I can see tears coming back into her eyes. "Sam, I'd love to, I just don't know how you can want me after what I put you through! I feel so ashamed, so...so... OH! I DON'T KNOW!! This is all so fucked up!!" She breaks down and starts crying on my shoulder. I wrap my arms around her and pull her towards me. My own needs are now forgotten in the face of the pain I can feel from her.
I lean down close to her ear and whisper to her. "Maja, my sweet lady. You are not to blame, and I cannot nor will not, blame you for anything your husband did. My wife and Frank are two different people who made the decision to fuck around on us and ruin what they had. They made that decision to hurt us. You didn't. Look at me, my lovely lady." I place my finger under her chin and gently lift it up, letting her know that I want to see her eyes.
She looks at me. 'Such pain, such anger and fear' I think to myself. I lean down and kiss her, deeply, lovingly. Caressing her face in my hands while we kiss. As I break the kiss, I look her in the eyes and tell her this. "Sweet lady, I will NEVER blame you for the actions of someone else. You had no idea they were fucking around on us. Why blame yourself when you were hurt just as bad? Please, remember this. I will never look at you, or feel different towards you, based on what THEY did to us.
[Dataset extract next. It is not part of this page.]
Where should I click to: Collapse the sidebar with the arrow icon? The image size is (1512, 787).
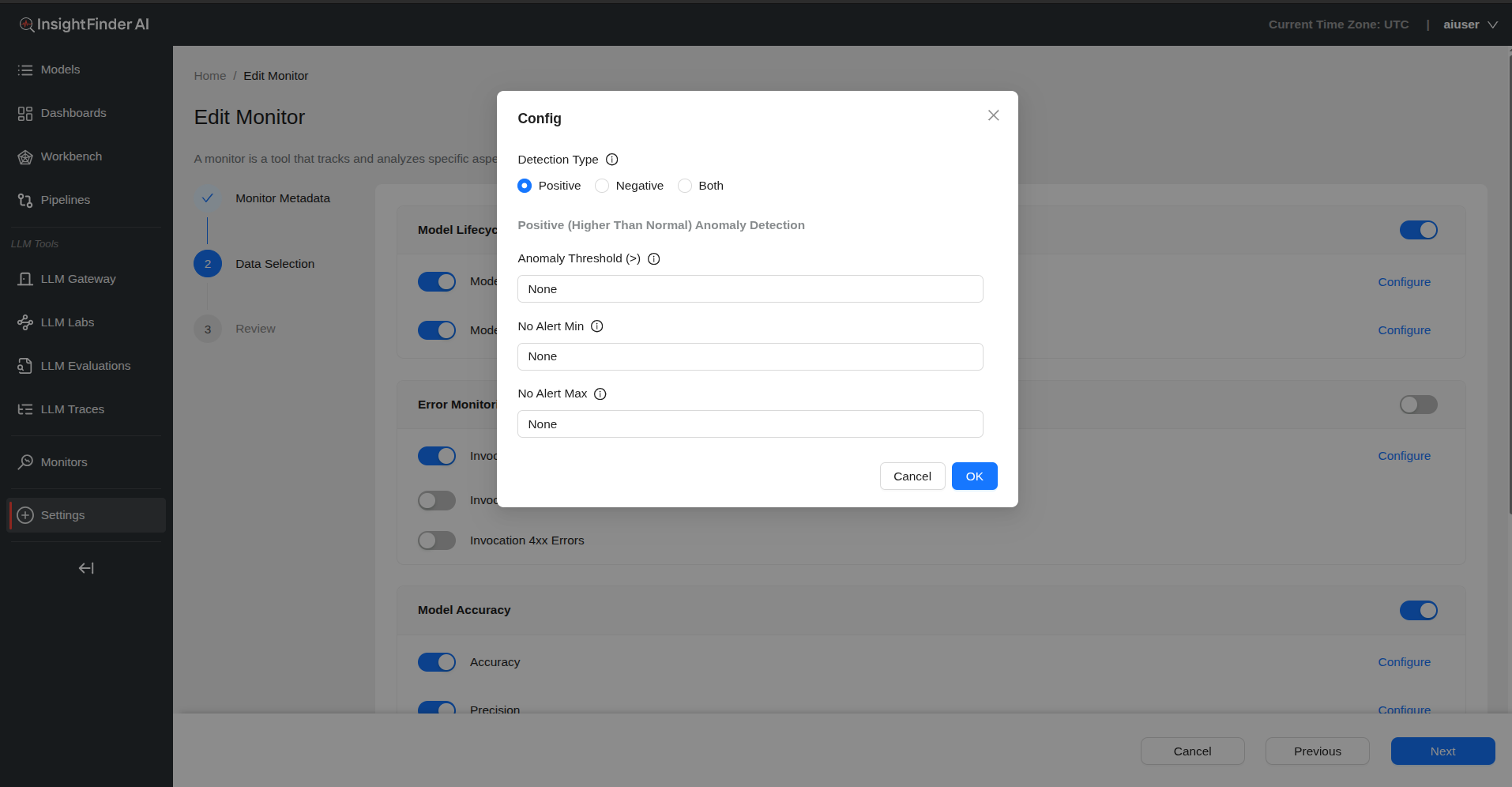coord(86,568)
Let's make a promise to each other. No matter what happens, we work together to make them pay for what they did to us, by living our own lives, having a family, being happy together and successful. Can you do that, my Lady?"
She nods to my question, but I don't let it go at that. "My Lady, I need an answer, can you do that? For us?"
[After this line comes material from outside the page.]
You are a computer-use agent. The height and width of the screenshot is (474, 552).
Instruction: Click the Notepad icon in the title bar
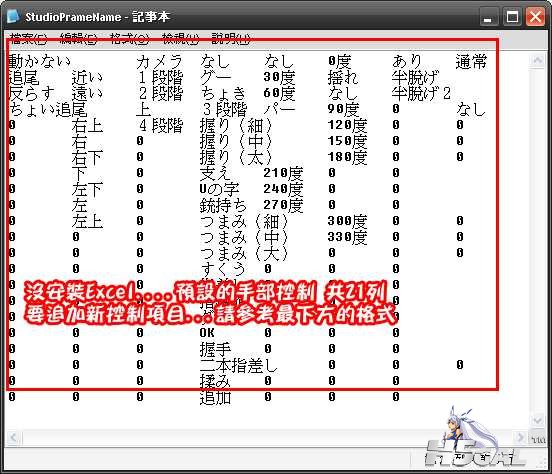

I see that beautiful smile finally show up as she says yes. After that, my bladder is now screaming at me. As I walk towards the toilet, I hear her jump down and walk to me. I look at her as she smiles and pulls my shorts down. "When did I get into shorts?" I ask her.
I can feel her push up against me and whisper, "when we found you at your house, you were barely conscious, we believe you had an emotional breakdown. We brought you home and stripped you and when Lizzy got back after getting some clothes and other stuff you might need, we put some shorts on you, even though Mikah and I wanted to keep you naked." She giggles as she also admits to wanting me naked. I smile as this is the first in months that I felt wanted, and sexualized. I love the feeling of it.
While we were talking, she had opened the toilet and held my semi-hard dick, trying to aim it correctly as I took my morning leak. It took her 3 tries to get the aim right, leaving a small mess on the floor. "How do you men do this!? I never thought it would be this hard to take a piss!"
I laugh and tell her. "Well, it's easier when you're looking straight down and not drunk either. Plus, it does have some drawbacks, but I heard the straw has a lot of perks for women," I chuckled as I laugh at my own joke.